This question is similar to How to emulate MySQLs utf8_general_ci collation in PHP string comparisons but I want the function for vb.net rather than PhP.
Recently I make a lot of supposedly unique key.
Some of the keys are equivalent under UTF8 unicode collation.
For example, look at these 2 key:
byers-street-bistro__38.15_-79.07 byers-street-bistro__38.15_-79.07
If I paste that into front page, and look at the source code you'll see
byers-street-bistro__38.15_-79.07
byers-street-bistro__38.15_-79.07
Note: In stack overflow they still look different.
I know it's not the same. I guess even in stack exchange it doesn't show. Say I have 1 million such records and I want to test whether 2 string WILL be declared the same by MySQL UTF8 collation. I want to know that before uploading. How do I do that.
So vb.net think that those are different keys. When we created mysql query and upload that to database, the database complain it's the same key. Just one complain and the upload of 1 million databases will be stuck.
We don't even know what the hell is ? Where can we look that up anyway?
Anyway, I want a function that when given 2 strings will tell me whether they will count as the same or not.
If possible we want a function that convert strings into their most "standard" form.
For example, seems to encode nothing and the function would recoqnize all those nothing character and eliminate that.
Is there such thing?
So far this is what I do. I need something more comprehensive.
Private Function StraightenQuotesReplacement() As Generic.Dictionary(Of String, String)
Static replacement As Generic.Dictionary(Of String, String)
If replacement Is Nothing Then
replacement = New Generic.Dictionary(Of String, String)

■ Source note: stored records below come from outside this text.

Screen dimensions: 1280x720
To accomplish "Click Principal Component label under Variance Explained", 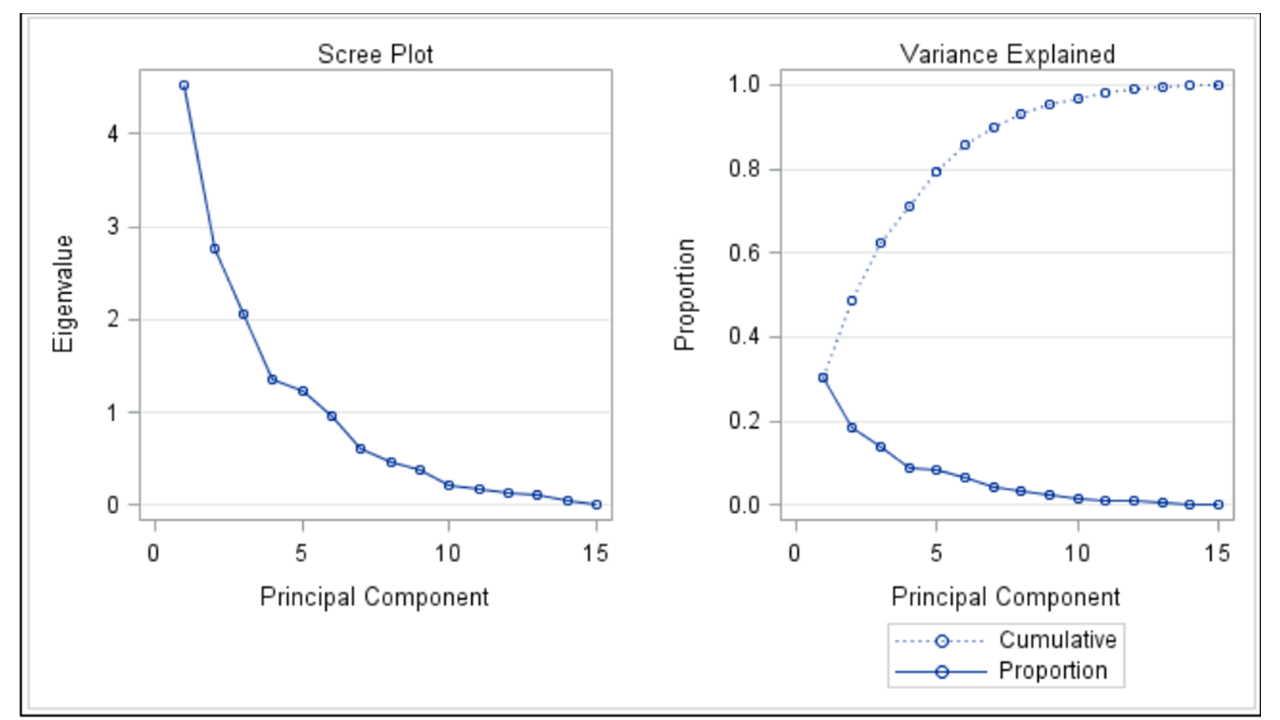I will tap(1006, 598).
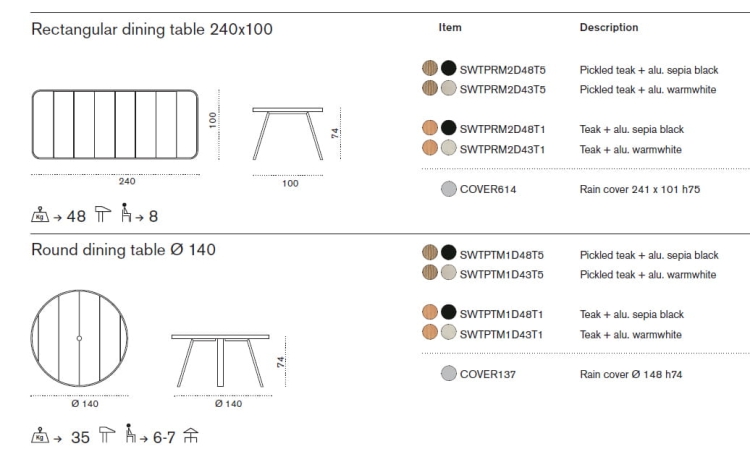Image resolution: width=750 pixels, height=454 pixels.
Task: Select the teak swatch for SWTPRM2D43T1
Action: [430, 148]
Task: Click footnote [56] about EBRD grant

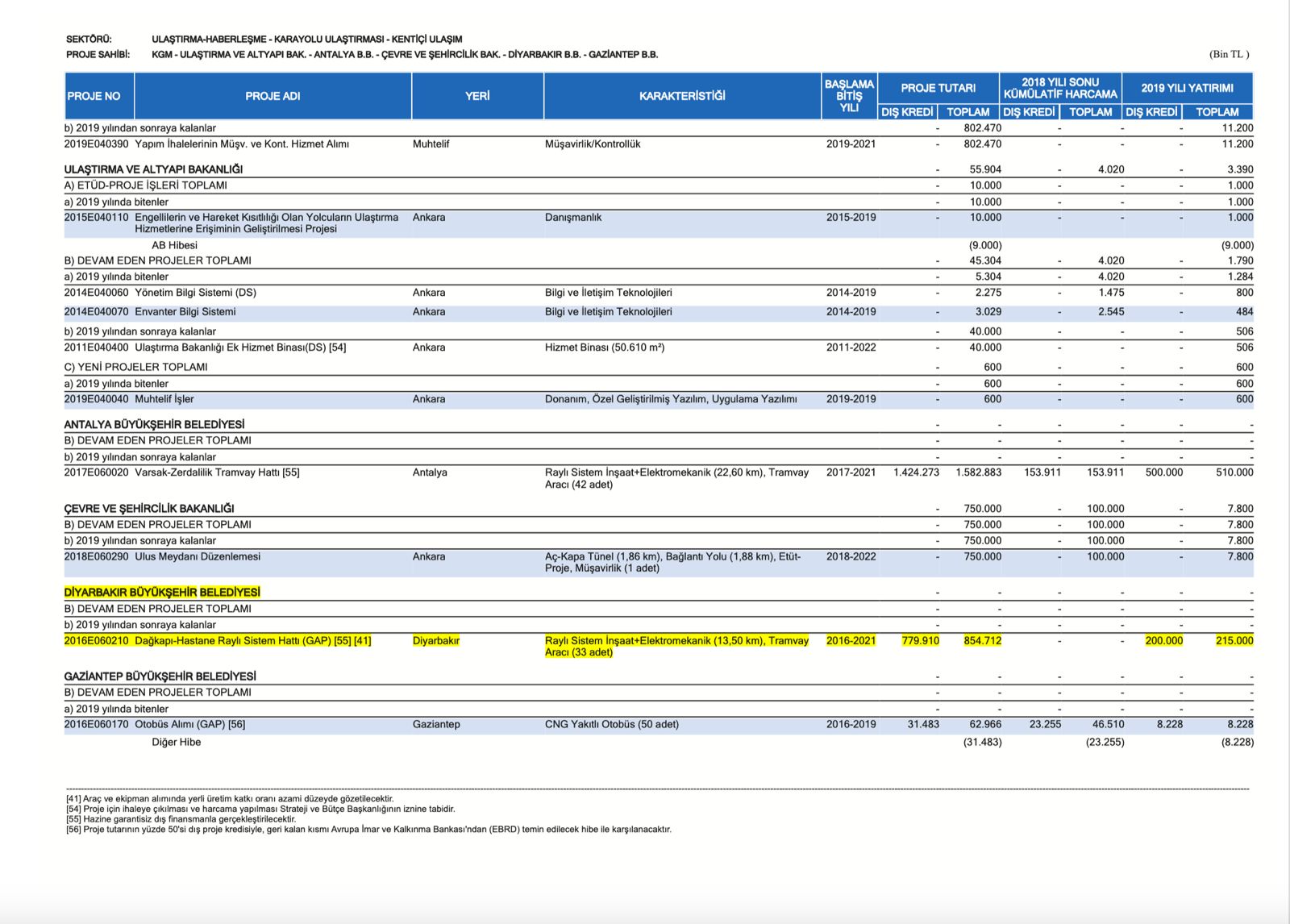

replacement.Add(ChrW(&H201C), """")
replacement.Add(ChrW(&H201D), """")
replacement.Add(ChrW(&H2018), "'")
replacement.Add(ChrW(&H2019), "'")
End If
Return replacement
End Function
<Extension()>
Public Function straightenQuotes(ByVal somestring As String) As String
For Each key In StraightenQuotesReplacement.Keys
somestring = somestring.Replace(key, StraightenQuotesReplacement.Item(key))
Next
Return somestring
End Function
<Extension()>
Public Function germanCharacter(ByVal s As String) As String
Dim t = s
t = t.Replace("ä", "ae")
t = t.Replace("ö", "oe")
t = t.Replace("ü", "ue")
t = t.Replace("Ä", "Ae")
t = t.Replace("Ö", "Oe")
t = t.Replace("Ü", "Ue")
t = t.Replace("ß", "ss")
Return t
End Function
<Extension()>
Public Function japaneseCharacter(ByVal s As String) As String
Dim t = s
t = t.Replace("ヶ", "ケ")
Return t
End Function
<Extension()>
Public Function greekCharacter(ByVal s As String) As String
Dim t = s
t = t.Replace("ς", "σ")
t = t.Replace("ι", "ί")
Return t
End Function
<Extension()>
Public Function franceCharacter(ByVal s As String) As String
Dim t = s
t = t.Replace("œ", "oe")
Return t
End Function
<Extension()>
Public Function RemoveDiacritics(ByVal s As String) As String
Dim normalizedString As String
Dim stringBuilder As New StringBuilder
normalizedString = s.Normalize(NormalizationForm.FormD)
Dim i As Integer
Dim c As Char
For i = 0 To normalizedString.Length - 1
c = normalizedString(i)
If CharUnicodeInfo.GetUnicodeCategory(c) <> UnicodeCategory.NonSpacingMark Then
stringBuilder.Append(c)
End If
Next
Return stringBuilder.ToString()
End Function
<Extension()>
Public Function badcharacters(ByVal s As String) As String
Dim t = s
t = t.Replace(ChrW(8206), "")
Return t
End Function
<Extension()>
Public Function sanitizeUTF8_Unicode(ByVal str As String) As String
Return str.ToLower.removeDoubleSpaces.SpacetoDash.EncodeUrlLimited.straightenQuotes.RemoveDiacritics.greekCharacter.germanCharacter
End Function